This can easily be modified to work locally and pull subsets out of a master image. It works extremely well for closeup views, and avoids much unecessary image duplication and waste. When zoomed out very far - views that encompass the entire map, or nearly so - there can be extensive duplication; this is solved by serving lower resolution images, either precomputed or generated on the fly.

oxygen77
27th March 2011, 14:15
We have already coded this part. We have a system that handle a double cache: one on the disk for already genereated tiles, another one in memory for the recently drawn tiles. For missing tiles we generate them using a multi-threaded system.

We are drawing other info on the map like wind, Point Of Interest, ...

Our current problem is to use the scene/view system in a way we can have a circular map

SixDegrees
27th March 2011, 14:38
We have already coded this part. We have a system that handle a double cache: one on the disk for already genereated tiles, another one in memory for the recently drawn tiles. For missing tiles we generate them using a multi-threaded system.

We are drawing other info on the map like wind, Point Of Interest, ...

Our current problem is to use the scene/view system in a way we can have a circular map

I understand that. Consider the simple case, where the view is only a small portion of the entire (world) map; simplify further and consider that the tiles consist only of a single row, instead of the two dimensional array that would really be used, and that there are only ten tiles, numbered 0-9. The view determines where it is centered and the extent of the view and sends that information off the the tile server. The server determines which tiles are needed to fill that particular view, and their arrangement. Let's say the server determines that tiles 4, 5 and 6 are required; it sends those tiles, along with some information about how they should be displayed, in this case simple ordering will do: 4 5 6. Now, if there are only ten tiles that span the entire map, let's look at the case where things need to "wrap around": the server determines that tiles 8, 9 and 0 are needed, and that they should be displayed in that order: 8 9 0. Or it determines that tiles 9, 0 and one are needed in the order 9 0 1. The wrapping problem is solved, and only the portions of the map needed (plus a small amount that slops over the view edges) are required.

——

— TASK PROMPT —
In the discussion of map tiles, what two caches does the described system use?

— STORED DATA —
——

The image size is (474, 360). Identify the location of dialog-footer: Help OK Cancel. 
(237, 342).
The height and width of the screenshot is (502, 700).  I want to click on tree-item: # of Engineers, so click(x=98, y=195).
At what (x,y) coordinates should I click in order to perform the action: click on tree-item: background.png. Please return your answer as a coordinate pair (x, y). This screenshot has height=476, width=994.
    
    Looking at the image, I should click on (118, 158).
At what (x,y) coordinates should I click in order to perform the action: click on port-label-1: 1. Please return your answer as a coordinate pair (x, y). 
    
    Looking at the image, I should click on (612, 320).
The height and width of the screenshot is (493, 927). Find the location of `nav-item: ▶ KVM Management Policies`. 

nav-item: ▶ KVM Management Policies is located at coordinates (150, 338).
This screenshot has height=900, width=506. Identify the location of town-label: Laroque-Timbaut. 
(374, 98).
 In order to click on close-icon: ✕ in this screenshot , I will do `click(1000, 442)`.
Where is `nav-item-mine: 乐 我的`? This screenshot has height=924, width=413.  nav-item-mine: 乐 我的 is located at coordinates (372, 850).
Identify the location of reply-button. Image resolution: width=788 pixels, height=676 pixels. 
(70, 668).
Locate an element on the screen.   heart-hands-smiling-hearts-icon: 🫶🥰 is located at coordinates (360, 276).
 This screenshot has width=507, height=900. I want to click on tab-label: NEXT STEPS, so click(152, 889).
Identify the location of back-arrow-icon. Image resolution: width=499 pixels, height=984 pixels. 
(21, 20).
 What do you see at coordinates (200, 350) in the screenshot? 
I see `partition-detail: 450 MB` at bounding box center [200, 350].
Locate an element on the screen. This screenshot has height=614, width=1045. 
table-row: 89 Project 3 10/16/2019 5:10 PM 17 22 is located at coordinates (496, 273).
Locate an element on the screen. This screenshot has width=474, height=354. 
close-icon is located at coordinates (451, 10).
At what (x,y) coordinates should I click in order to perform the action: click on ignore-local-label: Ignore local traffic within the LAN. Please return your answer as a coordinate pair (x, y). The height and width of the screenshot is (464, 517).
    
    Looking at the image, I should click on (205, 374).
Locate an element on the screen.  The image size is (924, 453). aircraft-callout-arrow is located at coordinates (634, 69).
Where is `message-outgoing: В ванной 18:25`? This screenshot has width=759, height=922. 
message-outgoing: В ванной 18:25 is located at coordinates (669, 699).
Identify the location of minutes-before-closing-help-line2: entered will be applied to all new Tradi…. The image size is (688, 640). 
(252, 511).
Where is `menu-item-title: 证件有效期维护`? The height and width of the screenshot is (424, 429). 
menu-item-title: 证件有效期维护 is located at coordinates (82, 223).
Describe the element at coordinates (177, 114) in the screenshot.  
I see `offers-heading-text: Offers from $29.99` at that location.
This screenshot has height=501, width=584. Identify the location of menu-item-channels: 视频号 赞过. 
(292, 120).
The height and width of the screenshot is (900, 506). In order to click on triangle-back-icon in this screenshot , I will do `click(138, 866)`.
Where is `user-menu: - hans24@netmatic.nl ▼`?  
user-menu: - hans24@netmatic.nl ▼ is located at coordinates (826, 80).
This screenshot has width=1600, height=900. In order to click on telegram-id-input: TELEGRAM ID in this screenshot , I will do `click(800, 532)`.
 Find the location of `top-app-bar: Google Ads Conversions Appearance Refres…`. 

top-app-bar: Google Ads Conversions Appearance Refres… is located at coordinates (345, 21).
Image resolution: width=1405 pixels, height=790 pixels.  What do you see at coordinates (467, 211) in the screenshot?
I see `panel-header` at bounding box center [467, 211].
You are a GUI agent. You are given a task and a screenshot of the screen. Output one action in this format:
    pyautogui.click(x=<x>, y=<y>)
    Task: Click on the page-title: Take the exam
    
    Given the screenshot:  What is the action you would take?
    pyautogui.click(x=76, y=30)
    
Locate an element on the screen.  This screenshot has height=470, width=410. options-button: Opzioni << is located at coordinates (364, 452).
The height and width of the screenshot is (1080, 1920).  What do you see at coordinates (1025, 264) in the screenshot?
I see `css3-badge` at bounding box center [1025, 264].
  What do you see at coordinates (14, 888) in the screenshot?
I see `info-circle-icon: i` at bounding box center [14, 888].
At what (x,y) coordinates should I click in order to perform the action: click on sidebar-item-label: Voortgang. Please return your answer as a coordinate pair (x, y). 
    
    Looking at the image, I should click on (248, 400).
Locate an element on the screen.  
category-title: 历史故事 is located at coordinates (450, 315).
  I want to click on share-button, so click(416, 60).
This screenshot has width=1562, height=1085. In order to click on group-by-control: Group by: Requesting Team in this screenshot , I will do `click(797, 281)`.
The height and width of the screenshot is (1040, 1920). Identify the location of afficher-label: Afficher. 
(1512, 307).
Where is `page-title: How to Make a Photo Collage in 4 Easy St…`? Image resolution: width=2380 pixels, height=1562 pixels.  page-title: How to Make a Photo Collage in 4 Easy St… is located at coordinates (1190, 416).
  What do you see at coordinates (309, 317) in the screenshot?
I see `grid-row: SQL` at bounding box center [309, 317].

——

— SOLUTION —
One cache is on disk for already generated tiles, and the other is in memory for recently drawn tiles.